## [Requests]
1) Decide whether each statement below agrees with the wideband antenna text. Answer yes or no for (a), (b) and (c), and quote the words of the text that settle each one.
(a) The first radiating body is approximately located above the second radiating body.
(b) The grounding unit, the feed-in source and the substrate are described in detail.
(c) The wideband antenna is presented as suited only to the high frequency band.
2) Give the lines of the records as a Markdown table with the columns Row and Record line, starting at the first line of the records and ending at the line containing "tap(175, 128)", and leave out blank lines.

## [Source document]
Besides, the grounding unit 20, the feed-in source 22 and the substrate 28 are familiar to those skilled in the art, which is not described hereinafter. In practical application, according to different users' requirements or systems, those skilled in the art can further adjust sizes, materials or locations of different elements of the wideband antenna 2, so as to extend the application field of the wideband antenna 2. Additionally, the different embodiments of the invention are easily demonstrated by locating these elements to be parallel or perpendicular to each other to spare more space for design concerns, which can also be done in conjunction with adjustably installing/reducing curves of the forming elements, so as to achieve the same purpose, and such modifications are within the scope of the invention.

In summary, the invention provides a wideband antenna which includes a first radiating body approximately located above a second radiating body, and a conducting unit of the first radiating body is disposed to form a vertical coupling connection effect with the second radiating body via a distance. According to different users' requirements, structural changes/modifications of these forming elements of the first radiating body and the second radiating body can be modified. Alternatively, two planes of a substrate loading the wideband antenna can be utilized to separately load the forming elements of the first radiating body and the second radiating body, so as to provide users a more flexible application field. In comparison with the prior art, the wideband antenna of the invention is more suitable for transmitting radio signals in the high frequency band as well as in the low frequency band, and has better VSWR in wireless transmitting process.

## [Rows]

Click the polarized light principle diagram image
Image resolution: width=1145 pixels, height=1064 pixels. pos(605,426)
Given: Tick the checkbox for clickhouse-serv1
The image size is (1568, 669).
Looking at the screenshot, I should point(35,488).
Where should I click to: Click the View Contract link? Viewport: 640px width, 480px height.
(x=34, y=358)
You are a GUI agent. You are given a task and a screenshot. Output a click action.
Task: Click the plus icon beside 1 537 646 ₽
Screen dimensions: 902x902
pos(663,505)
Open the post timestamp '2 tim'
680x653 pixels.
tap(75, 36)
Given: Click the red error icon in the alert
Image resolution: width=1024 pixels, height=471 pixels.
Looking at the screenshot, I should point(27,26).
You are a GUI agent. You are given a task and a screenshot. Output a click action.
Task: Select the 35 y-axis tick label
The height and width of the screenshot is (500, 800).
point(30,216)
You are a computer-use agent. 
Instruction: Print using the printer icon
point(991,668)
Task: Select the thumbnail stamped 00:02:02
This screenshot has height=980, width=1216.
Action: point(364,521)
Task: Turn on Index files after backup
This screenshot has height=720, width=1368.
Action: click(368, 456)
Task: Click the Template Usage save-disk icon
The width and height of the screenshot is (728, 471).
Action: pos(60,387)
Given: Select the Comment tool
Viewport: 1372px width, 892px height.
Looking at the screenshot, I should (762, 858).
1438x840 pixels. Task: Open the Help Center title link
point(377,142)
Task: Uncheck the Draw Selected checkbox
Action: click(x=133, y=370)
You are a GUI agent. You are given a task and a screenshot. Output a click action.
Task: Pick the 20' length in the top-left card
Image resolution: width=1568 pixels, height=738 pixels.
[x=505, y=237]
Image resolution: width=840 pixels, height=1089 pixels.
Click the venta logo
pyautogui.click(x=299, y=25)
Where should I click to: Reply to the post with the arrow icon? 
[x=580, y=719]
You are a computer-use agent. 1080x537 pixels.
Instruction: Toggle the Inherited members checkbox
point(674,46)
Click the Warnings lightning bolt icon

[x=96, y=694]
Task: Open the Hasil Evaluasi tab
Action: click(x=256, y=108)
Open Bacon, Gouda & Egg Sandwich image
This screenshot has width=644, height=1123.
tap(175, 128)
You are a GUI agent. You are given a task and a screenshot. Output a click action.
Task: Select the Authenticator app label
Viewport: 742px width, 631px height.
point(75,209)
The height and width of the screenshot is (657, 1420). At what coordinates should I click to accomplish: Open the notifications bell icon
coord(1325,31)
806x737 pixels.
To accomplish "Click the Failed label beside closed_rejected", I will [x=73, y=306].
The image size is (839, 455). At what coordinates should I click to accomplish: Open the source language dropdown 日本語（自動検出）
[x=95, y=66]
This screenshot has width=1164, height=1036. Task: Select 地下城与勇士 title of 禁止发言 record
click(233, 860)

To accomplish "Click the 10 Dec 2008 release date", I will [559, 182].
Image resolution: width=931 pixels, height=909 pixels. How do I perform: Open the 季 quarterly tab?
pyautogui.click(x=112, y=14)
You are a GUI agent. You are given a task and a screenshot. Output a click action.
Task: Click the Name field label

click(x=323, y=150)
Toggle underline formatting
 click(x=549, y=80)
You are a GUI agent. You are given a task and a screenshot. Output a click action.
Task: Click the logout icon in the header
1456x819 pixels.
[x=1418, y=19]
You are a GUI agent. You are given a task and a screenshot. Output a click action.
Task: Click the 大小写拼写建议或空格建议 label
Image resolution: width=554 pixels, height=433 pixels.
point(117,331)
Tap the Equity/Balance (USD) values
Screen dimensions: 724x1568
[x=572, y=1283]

## [Responses in order]
1)
(a) Yes: "a first radiating body approximately located above a second radiating body"
(b) No: "are familiar to those skilled in the art, which is not described hereinafter"
(c) No: "more suitable for transmitting radio signals in the high frequency band as well as in the low frequency band"

2)
| Row | Record line |
|---|---|
| 1 | Click the polarized light principle diagram image |
| 2 | Image resolution: width=1145 pixels, height=1064 pixels. pos(605,426) |
| 3 | Given: Tick the checkbox for clickhouse-serv1 |
| 4 | The image size is (1568, 669). |
| 5 | Looking at the screenshot, I should point(35,488). |
| 6 | Where should I click to: Click the View Contract link? Viewport: 640px width, 480px height. |
| 7 | (x=34, y=358) |
| 8 | You are a GUI agent. You are given a task and a screenshot. Output a click action. |
| 9 | Task: Click the plus icon beside 1 537 646 ₽ |
| 10 | Screen dimensions: 902x902 |
| 11 | pos(663,505) |
| 12 | Open the post timestamp '2 tim' |
| 13 | 680x653 pixels. |
| 14 | tap(75, 36) |
| 15 | Given: Click the red error icon in the alert |
| 16 | Image resolution: width=1024 pixels, height=471 pixels. |
| 17 | Looking at the screenshot, I should point(27,26). |
| 18 | You are a GUI agent. You are given a task and a screenshot. Output a click action. |
| 19 | Task: Select the 35 y-axis tick label |
| 20 | The height and width of the screenshot is (500, 800). |
| 21 | point(30,216) |
| 22 | You are a computer-use agent.  |
| 23 | Instruction: Print using the printer icon |
| 24 | point(991,668) |
| 25 | Task: Select the thumbnail stamped 00:02:02 |
| 26 | This screenshot has height=980, width=1216. |
| 27 | Action: point(364,521) |
| 28 | Task: Turn on Index files after backup |
| 29 | This screenshot has height=720, width=1368. |
| 30 | Action: click(368, 456) |
| 31 | Task: Click the Template Usage save-disk icon |
| 32 | The width and height of the screenshot is (728, 471). |
| 33 | Action: pos(60,387) |
| 34 | Given: Select the Comment tool |
| 35 | Viewport: 1372px width, 892px height. |
| 36 | Looking at the screenshot, I should (762, 858). |
| 37 | 1438x840 pixels. Task: Open the Help Center title link |
| 38 | point(377,142) |
| 39 | Task: Uncheck the Draw Selected checkbox |
| 40 | Action: click(x=133, y=370) |
| 41 | You are a GUI agent. You are given a task and a screenshot. Output a click action. |
| 42 | Task: Pick the 20' length in the top-left card |
| 43 | Image resolution: width=1568 pixels, height=738 pixels. |
| 44 | [x=505, y=237] |
| 45 | Image resolution: width=840 pixels, height=1089 pixels. |
| 46 | Click the venta logo |
| 47 | pyautogui.click(x=299, y=25) |
| 48 | Where should I click to: Reply to the post with the arrow icon?  |
| 49 | [x=580, y=719] |
| 50 | You are a computer-use agent. 1080x537 pixels. |
| 51 | Instruction: Toggle the Inherited members checkbox |
| 52 | point(674,46) |
| 53 | Click the Warnings lightning bolt icon |
| 54 | [x=96, y=694] |
| 55 | Task: Open the Hasil Evaluasi tab |
| 56 | Action: click(x=256, y=108) |
| 57 | Open Bacon, Gouda & Egg Sandwich image |
| 58 | This screenshot has width=644, height=1123. |
| 59 | tap(175, 128) |